* Problem to solve *
According to the Ken Pugh biography, from which institution did he receive his B.S. in psychology?

* Source document *
◆ ◆ ◆ ◆ ◆

= Ken Pugh =

Kenneth R. Pugh (born c. 1957) is president, director of research, and a senior scientist at Haskins Laboratories in New Haven, Connecticut and professor in the Department of Psychology at University of Connecticut. He is also an associate professor in the Department of Linguistics at Yale University, an associate professor in the Department of Diagnostic Radiology at the Yale School of Medicine, and director of the Yale Reading Center. Pugh is a cognitive neuroscientist and experimental psychologist who is best known for his work on the neural, behavioral and cognitive underpinnings of reading and other cognitive activities.

==Education==
Pugh received his B.S. in psychology, summa cum laude, from the New York Institute of Technology in 1982. He received his M.A. in 1987 and his Ph.D. in 1990, both in Experimental Psychology from Ohio State University.

==Scientific contributions==
Pugh's primary contributions have been in the areas of cognitive neuroscience and psycholinguistics. He was among the first scientists to use functional magnetic resonance imaging (fMRI) to reveal brain activity associated with reading and reading disabilities. His current research employs combined behavioral and neurobiological measures and genetic information in the study of typical and atypical reading and language development, with a particular focus on learning and plasticity in disabled readers, including those with dyslexia. Pugh is a member of the National Academies/National Research Council Committee on Learning Sciences: Foundations and Applications to Adolescent and Adult Literacy.

His most recent book, which he edited with Peggy McCardle of the National Institutes of Health, How Children Learn to Read: Current Issues and New Directions in the Integration of Cognition, Neurobiology and Genetics of Reading and Dyslexia Research and Practice, provides a survey of contemporary research and thinking in these areas.

◆ ◆ ◆ ◆ ◆

* Extracted entries *

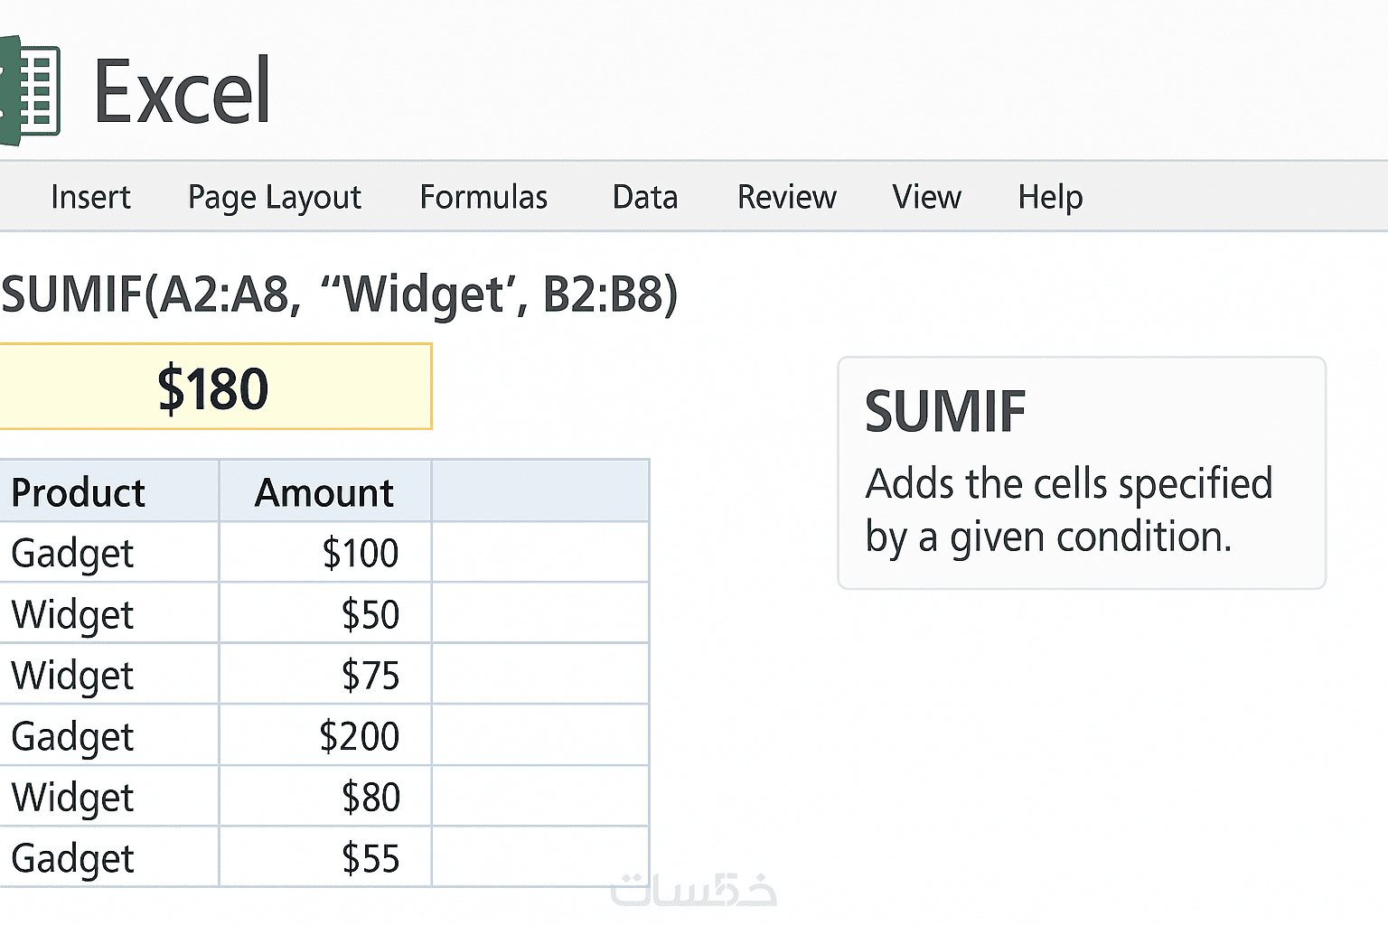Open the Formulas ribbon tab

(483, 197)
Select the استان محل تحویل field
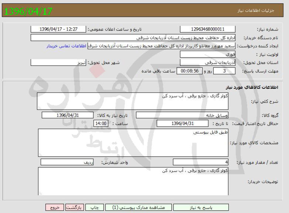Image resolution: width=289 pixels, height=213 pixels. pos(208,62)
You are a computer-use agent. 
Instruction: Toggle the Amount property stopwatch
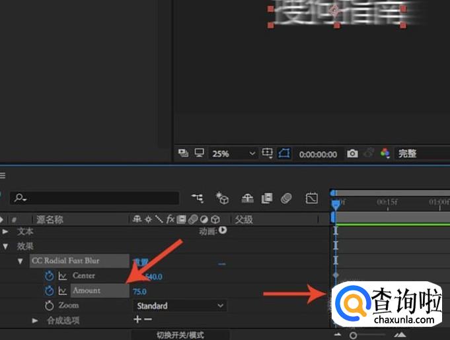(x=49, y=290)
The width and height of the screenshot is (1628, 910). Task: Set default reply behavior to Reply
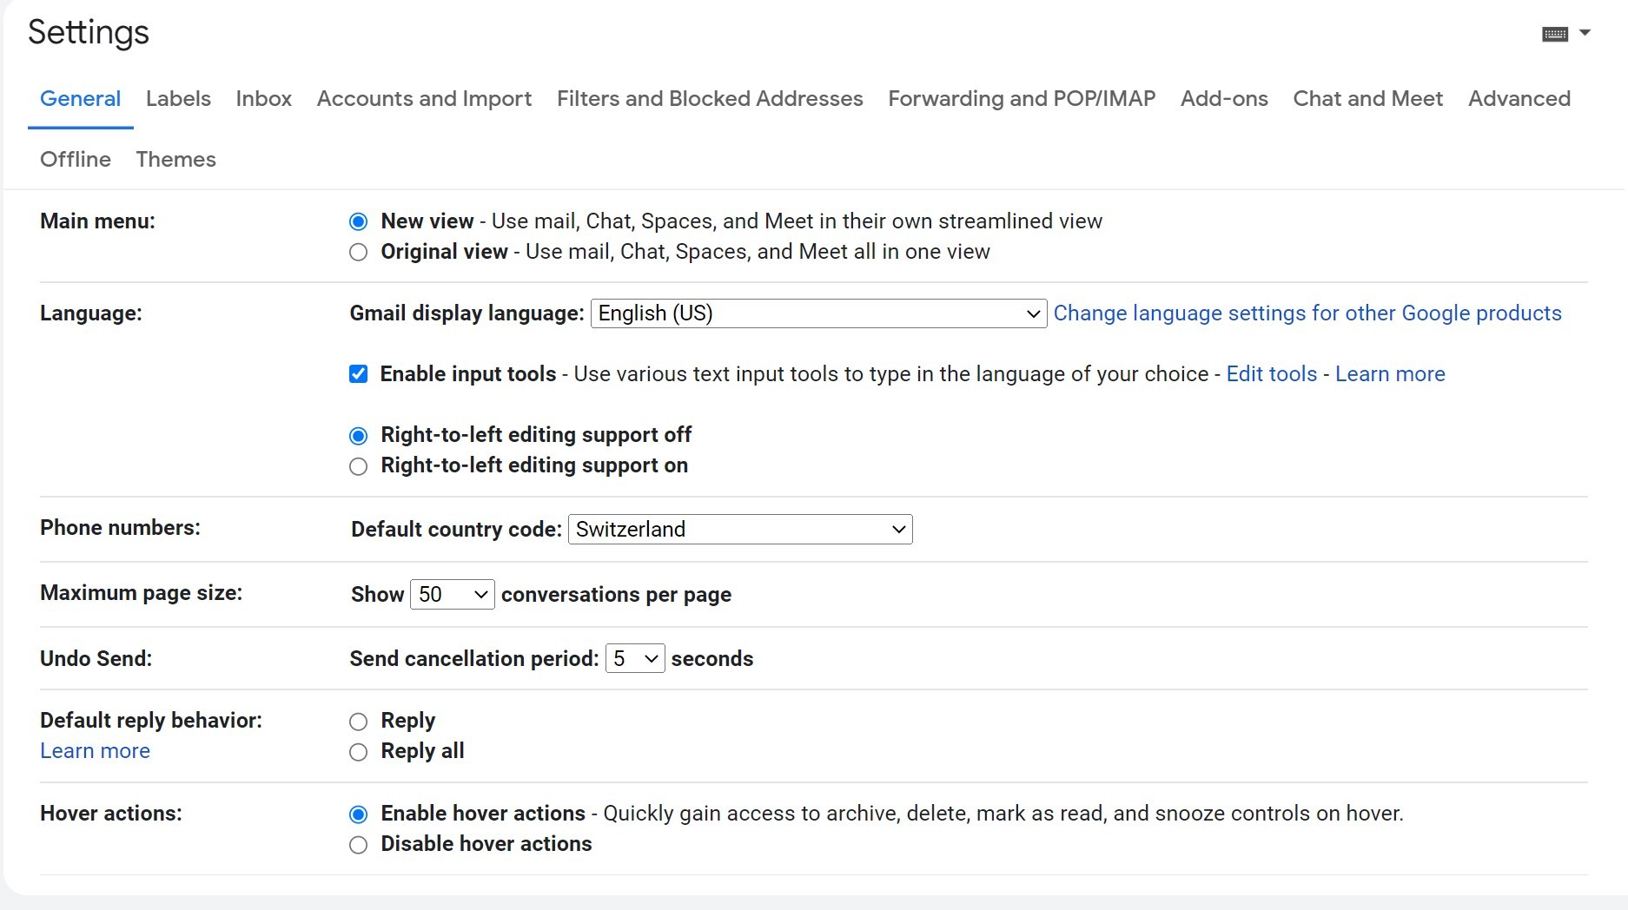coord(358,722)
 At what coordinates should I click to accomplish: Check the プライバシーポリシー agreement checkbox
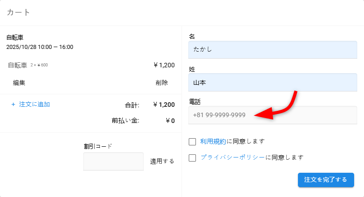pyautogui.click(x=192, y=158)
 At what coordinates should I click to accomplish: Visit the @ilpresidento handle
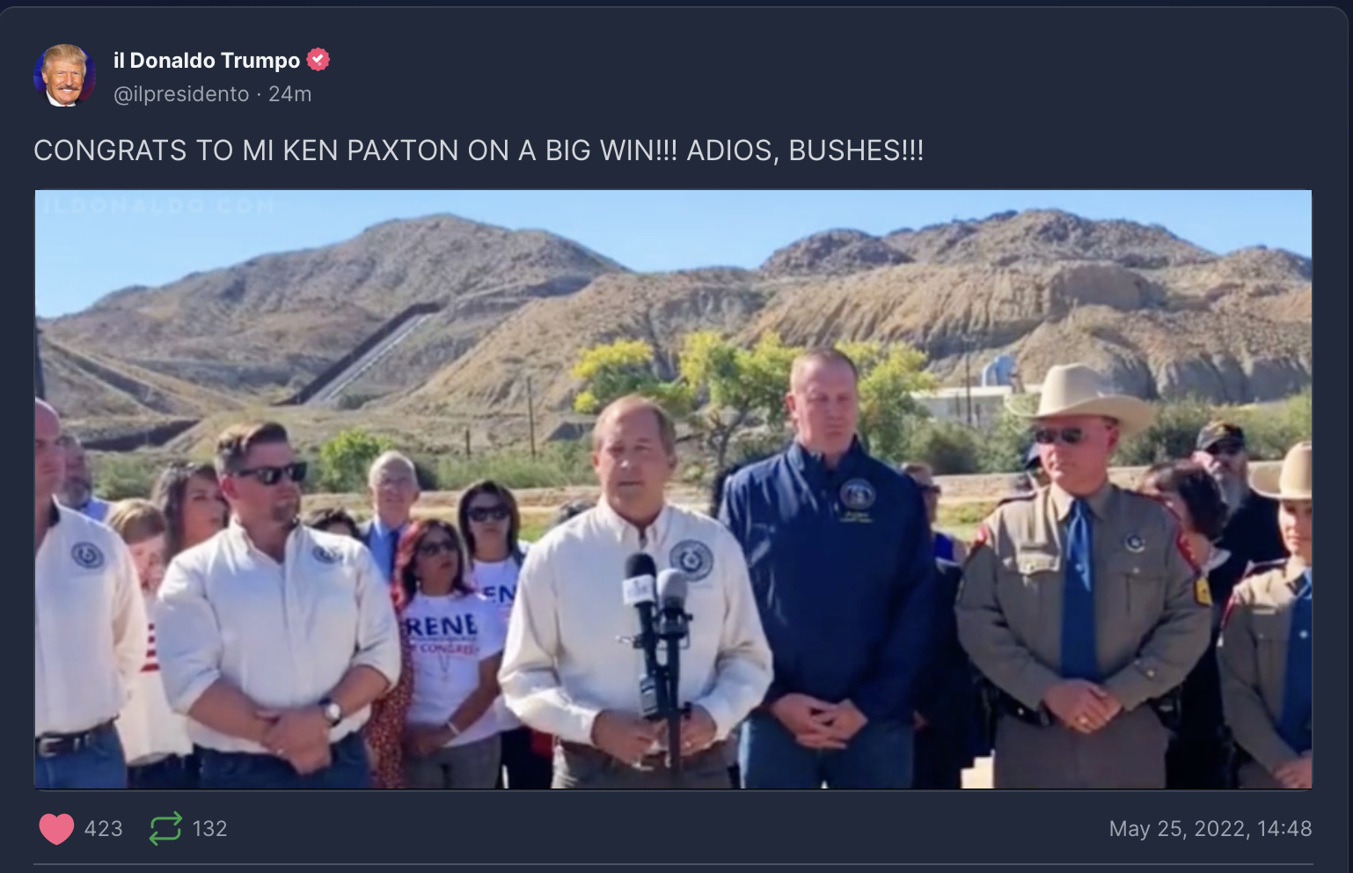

◆ ◆ ◆ ◆ ◆

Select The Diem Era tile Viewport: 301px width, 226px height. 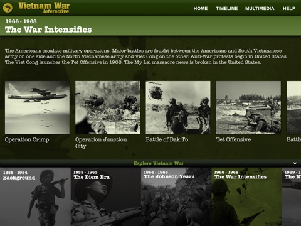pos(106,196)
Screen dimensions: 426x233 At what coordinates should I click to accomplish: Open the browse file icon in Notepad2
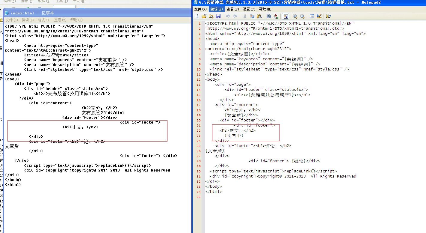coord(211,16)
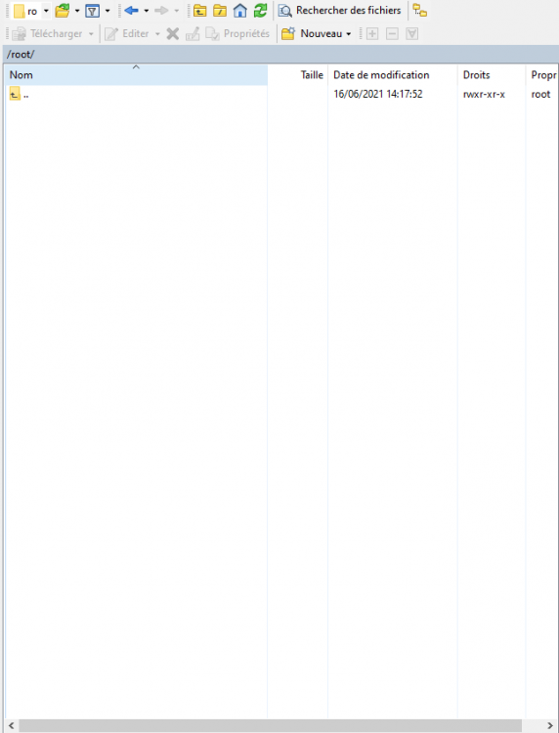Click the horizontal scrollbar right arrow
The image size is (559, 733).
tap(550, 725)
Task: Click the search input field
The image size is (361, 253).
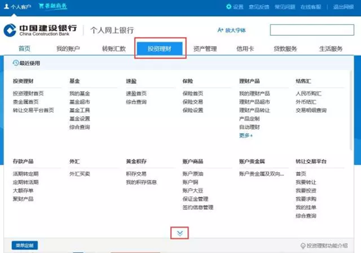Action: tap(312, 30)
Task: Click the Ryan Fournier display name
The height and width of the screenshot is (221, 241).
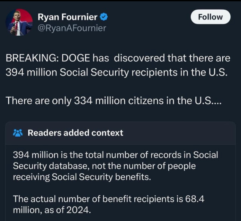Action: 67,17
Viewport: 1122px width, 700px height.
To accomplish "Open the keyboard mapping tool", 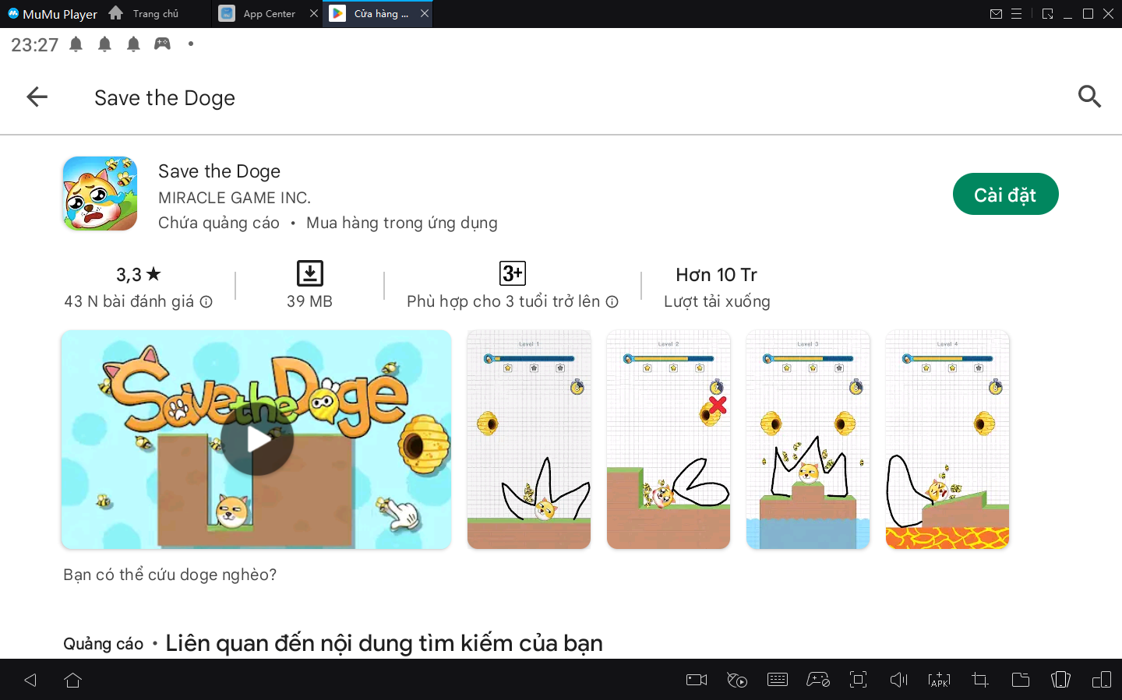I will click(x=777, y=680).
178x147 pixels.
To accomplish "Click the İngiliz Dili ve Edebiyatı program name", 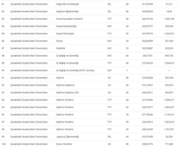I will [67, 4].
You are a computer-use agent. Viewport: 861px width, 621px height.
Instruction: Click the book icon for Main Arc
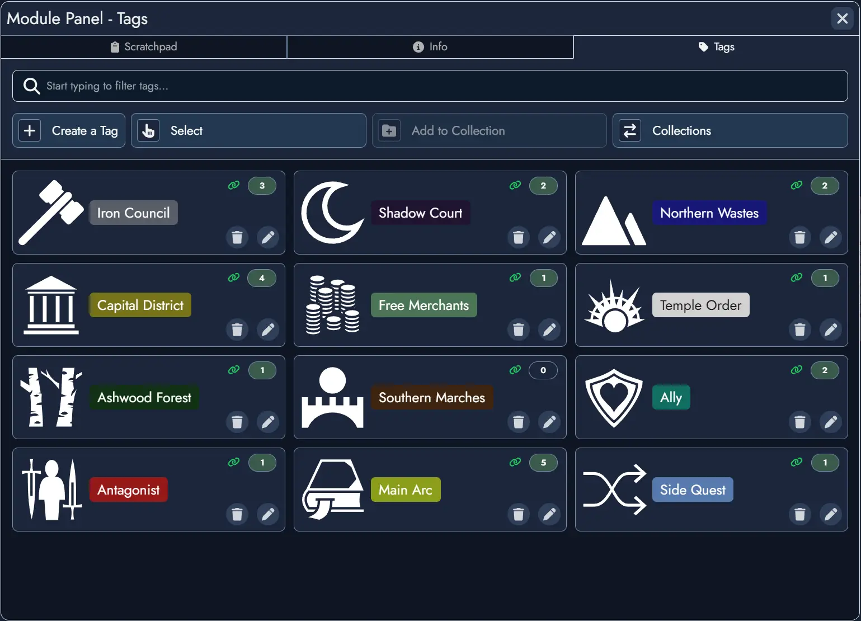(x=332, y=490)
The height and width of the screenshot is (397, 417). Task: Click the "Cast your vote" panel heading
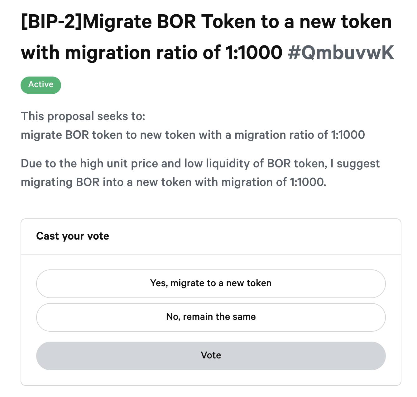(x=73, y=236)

◆ ◆ ◆ ◆ ◆

* Solved exercise *
The New York Institute of Technology